Cultural Appropriation

culture graphic


By Garrett Lee Frechette at
Posts by Garrett

Appropriation infers that an individual or people is taking something from someone, often times without permission. Culture is the collection of conceptual ideology and creative works from human intellect that is usually passed down through heritage, tradition, and transforms through innovation and imitation.

The phrase cultural appropriation is used to describe the act of stealing, misusing, imitating, or otherwise, showing disrespect of a particular culture. The idea, in itself, has become a rising concern and rallying cry for change amongst us liberal-minded people. The problem is that there is no such thing as cultural appropriation. The flaws of such a concept should have not been propagated through generations Y(millennials) and Z(next gen), but I digress on that matter, as the topic is pervasive nonetheless. The evolution of language and modern lexicography is a debate for another time.
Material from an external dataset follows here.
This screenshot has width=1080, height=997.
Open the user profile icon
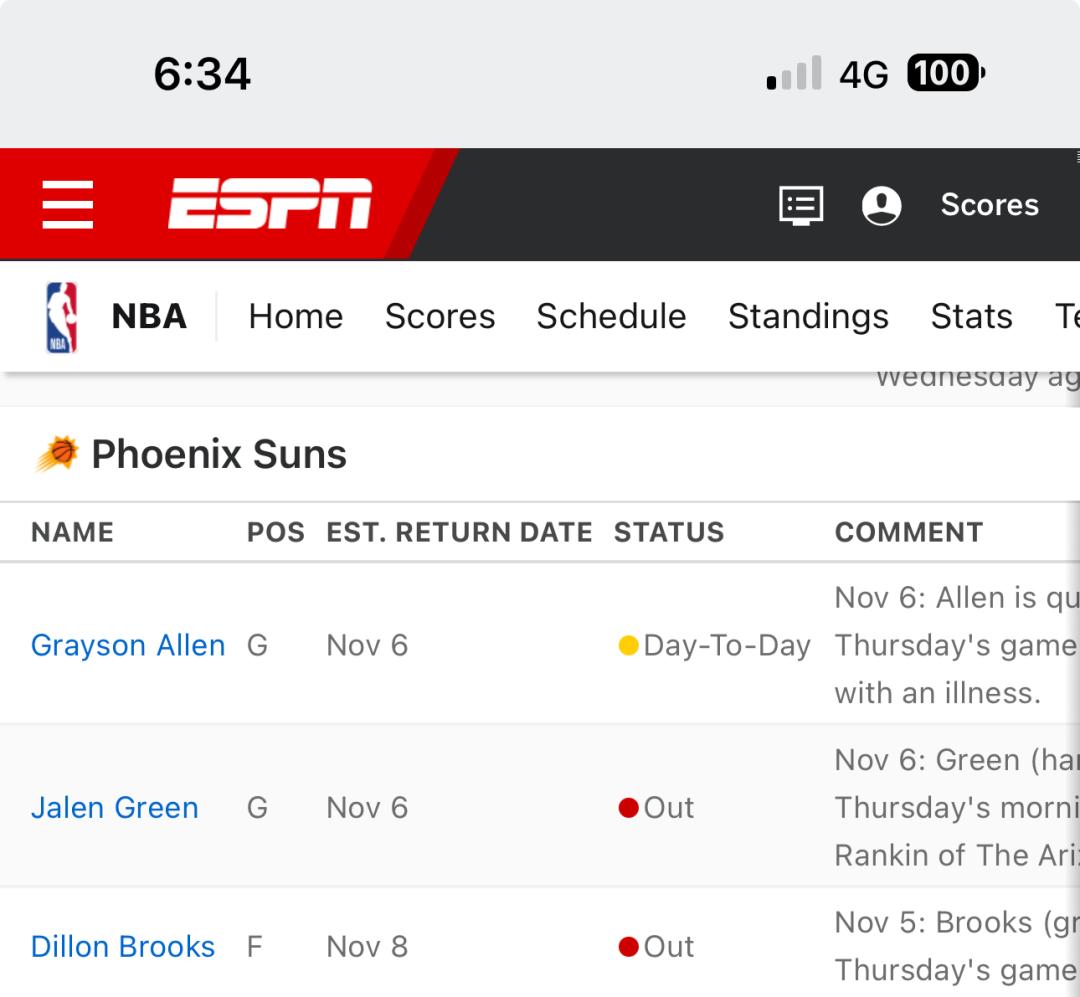point(881,205)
The advent of technology, particularly the internet, and only exacerbated with smartphones, has made it easy to share and contribute to various cultures all over the world. This breaks down proverbial walls between different populations, and for-the-most-part has been a force for good. By being able to collaborate on ideas and adding to our collective knowledge base, we have become more interconnected than any time before these technologies.
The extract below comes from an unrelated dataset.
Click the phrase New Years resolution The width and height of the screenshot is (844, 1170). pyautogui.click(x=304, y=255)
When people of different cultures regularly interact, it's often the event that cultural differences are observed. It is the best case scenario that people learn from each other, including each other's cultures. I put forth that the phrase cultural appropriation is only people's fear of change, especially change within their own culture and society. There is no creating without imitation, as the saying goes. Modern cultures do grow, change, adapt, and build off of one another.

When a person adapts a culture that they've interacted with into their own self-identity, this is not appropriation. Even if you don't fully understand someone's culture and only envelope parts of it into your own, this is still a great idea. By doing this, you grow and advance your self. When you bring what you've learned and seen to other members of your own culture then you've evolved that culture. Your experience is widened and in many ways, culture of all kinds are evolved.